Exercise directions -
Rewrite the entries from the first line through the line containing "Looking at the", inclusive, replacing "warehouse bookings" with "warehouse orders" and keeping everything else unchanged. Leave the pictures out of your answer.

Provided material -
*****

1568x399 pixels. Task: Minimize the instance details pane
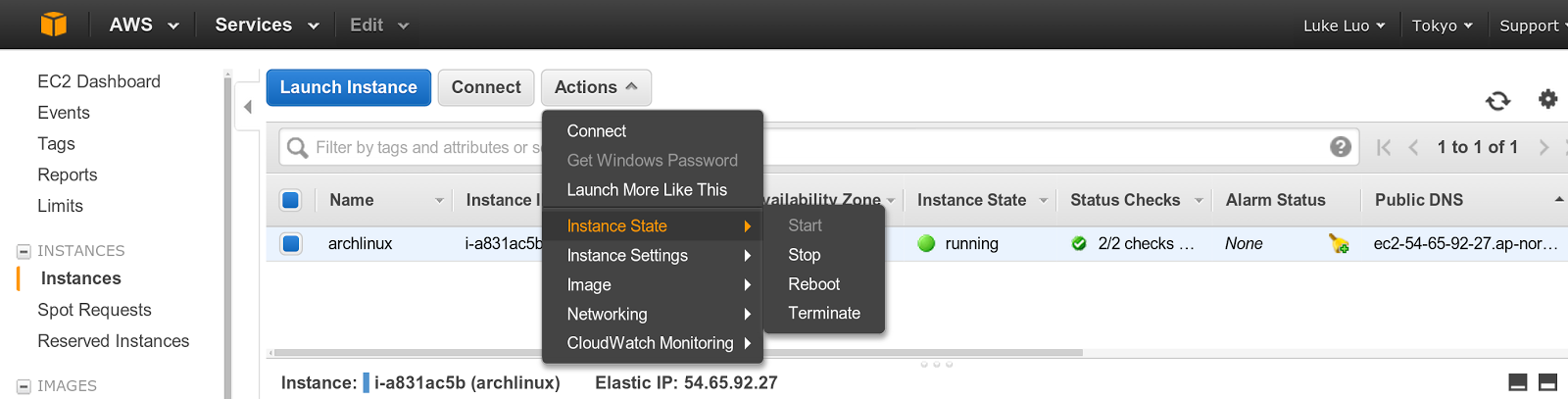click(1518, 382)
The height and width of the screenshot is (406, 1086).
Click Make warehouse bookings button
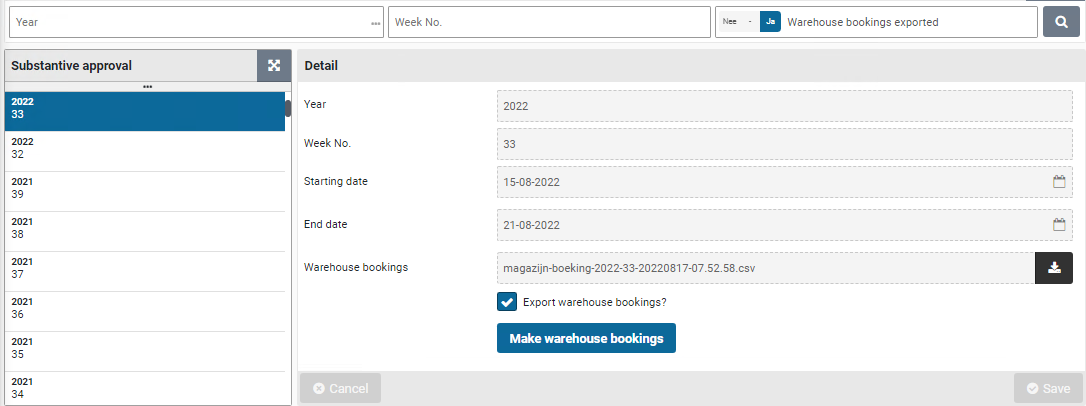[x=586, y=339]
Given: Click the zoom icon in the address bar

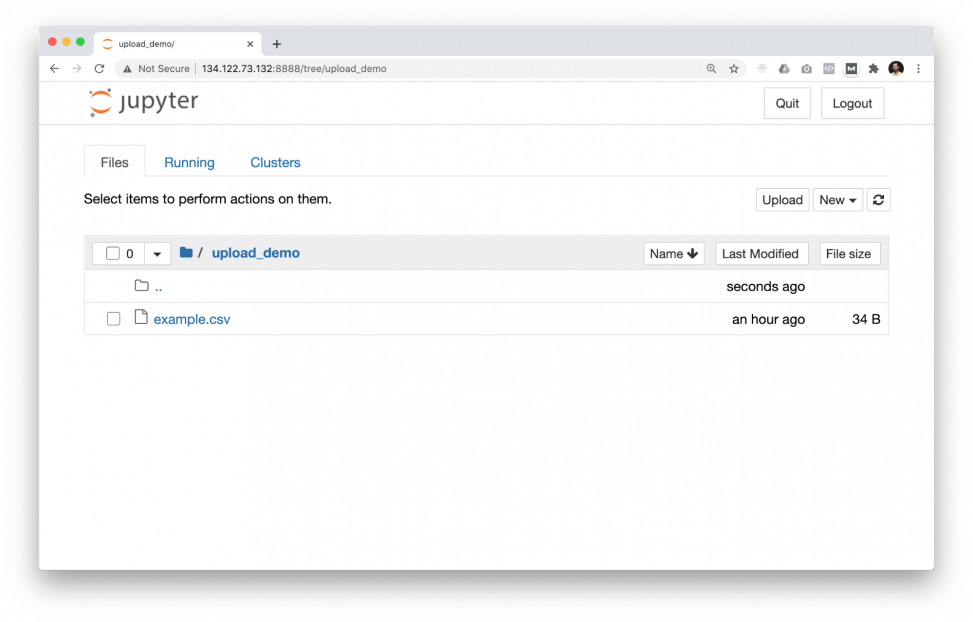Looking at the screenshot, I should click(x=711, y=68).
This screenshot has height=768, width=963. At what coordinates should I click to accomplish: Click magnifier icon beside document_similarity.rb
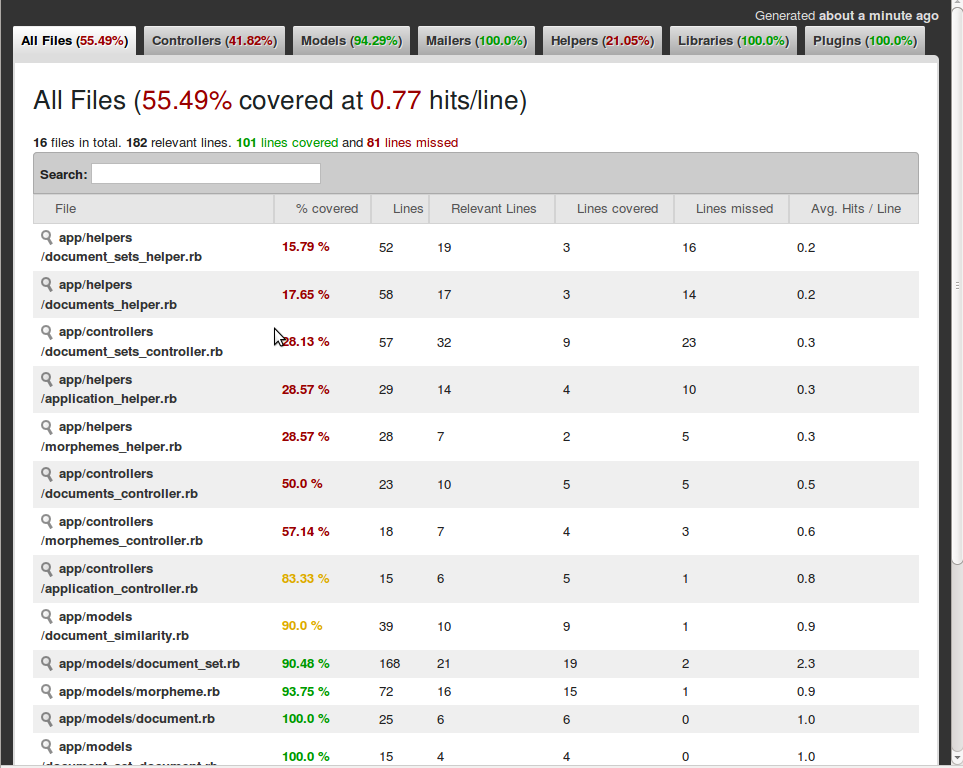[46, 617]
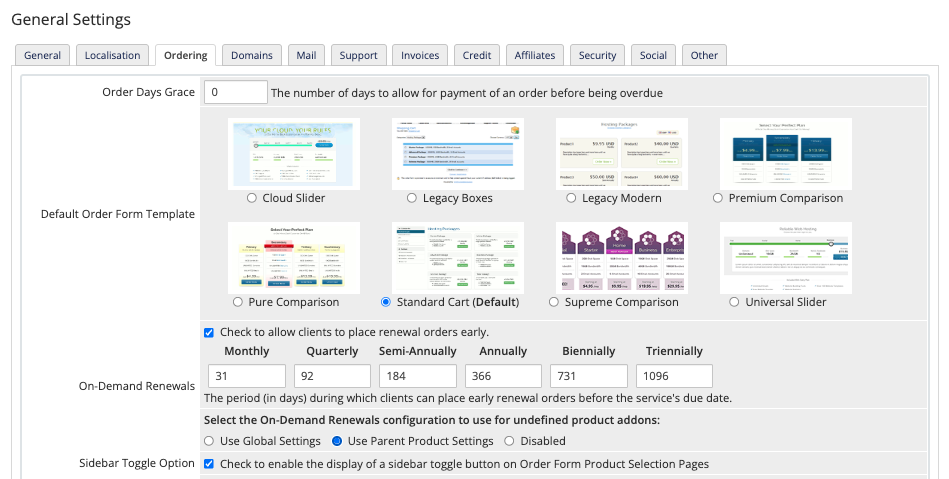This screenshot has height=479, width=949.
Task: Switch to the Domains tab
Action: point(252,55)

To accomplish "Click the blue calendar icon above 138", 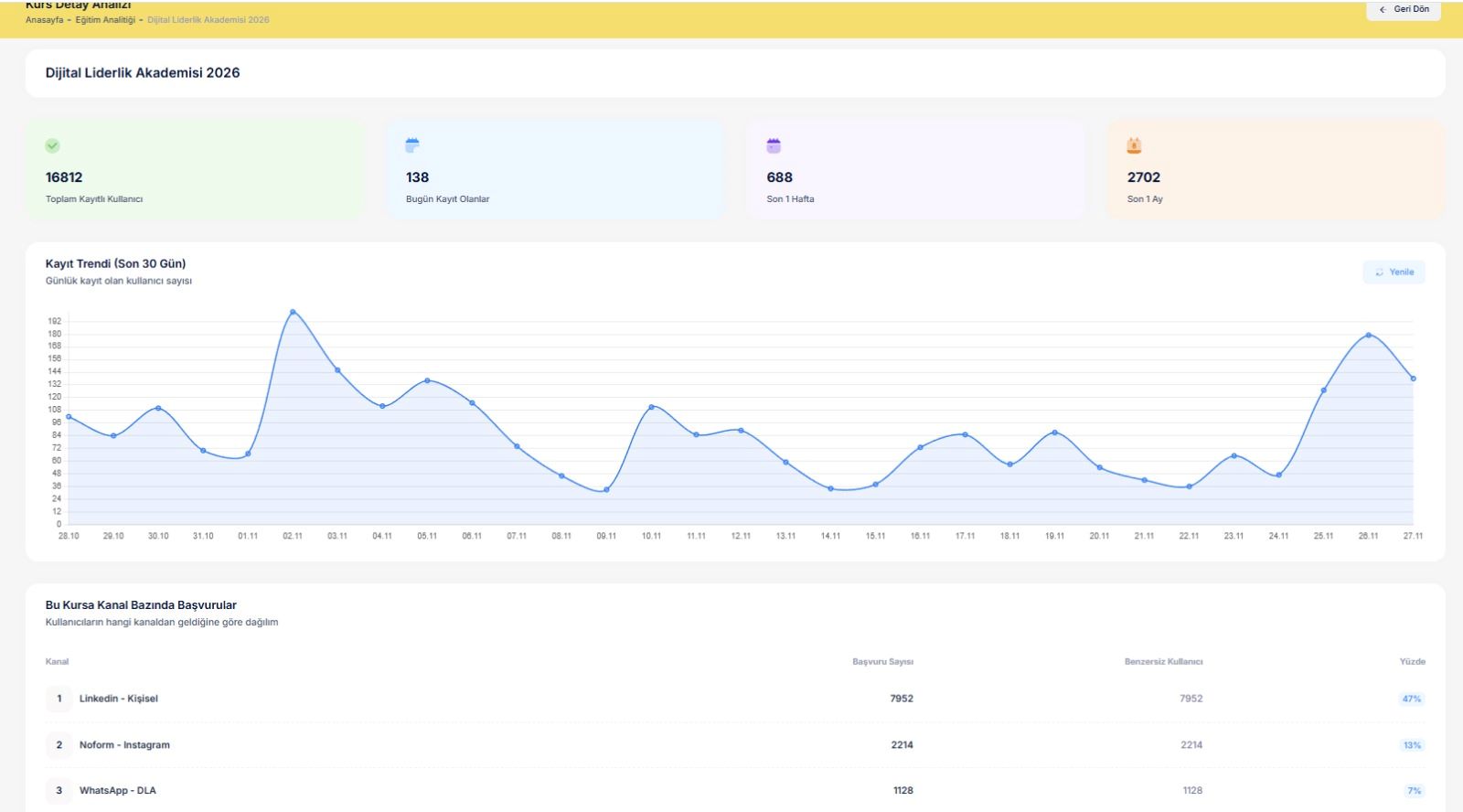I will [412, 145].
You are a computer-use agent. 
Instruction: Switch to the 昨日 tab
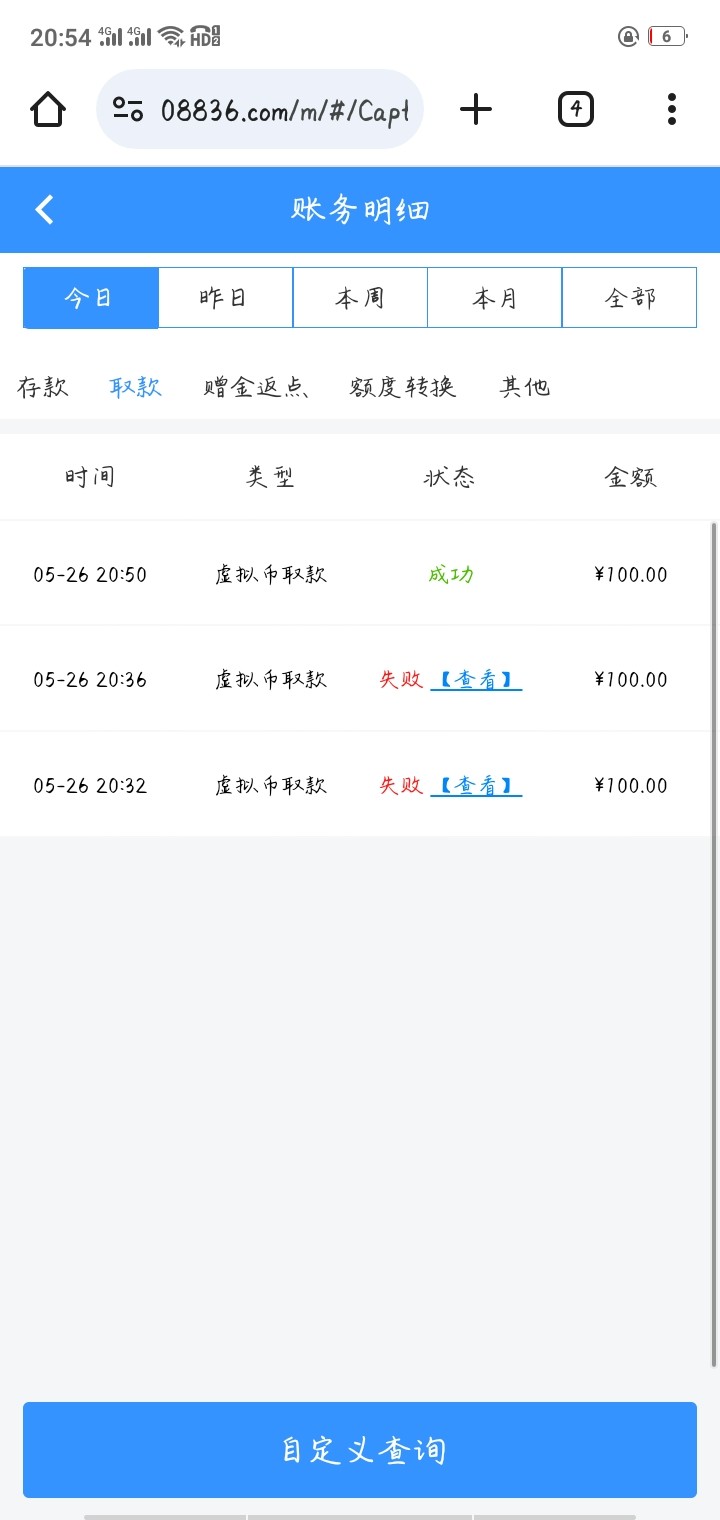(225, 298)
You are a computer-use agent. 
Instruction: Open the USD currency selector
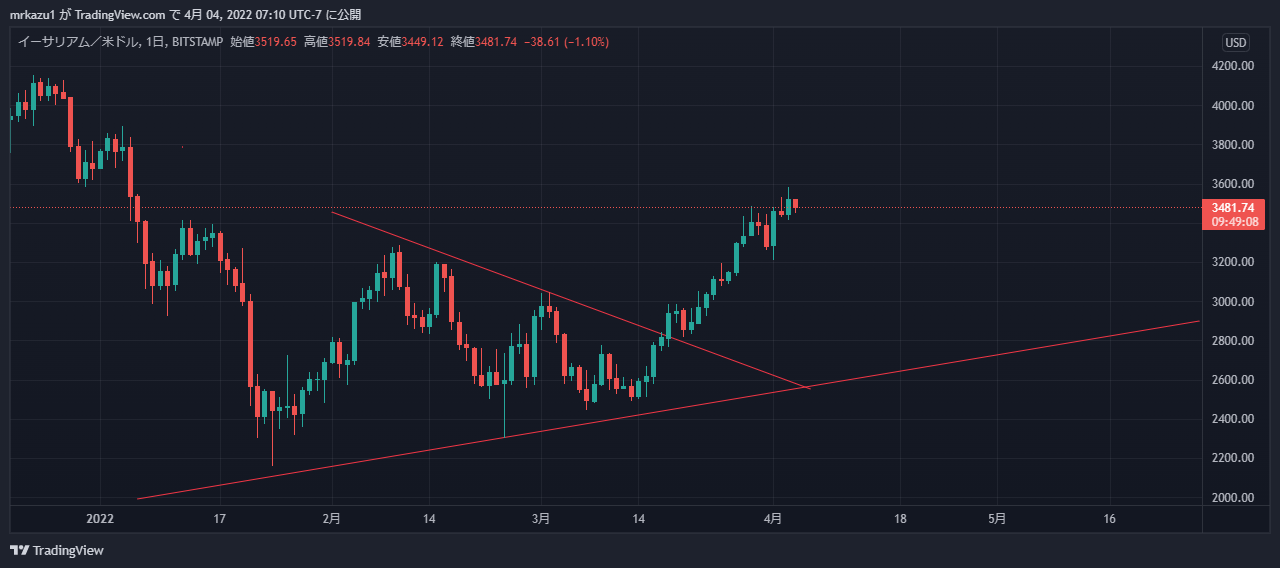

*****

Solution for this exercise -
1568x399 pixels. Task: Minimize the instance details pane
click(1518, 382)
The height and width of the screenshot is (406, 1086).
Click Make warehouse orders button
[x=586, y=339]
Given: Click the zoom icon in the address bar

Looking at the screenshot, I should click(x=711, y=68).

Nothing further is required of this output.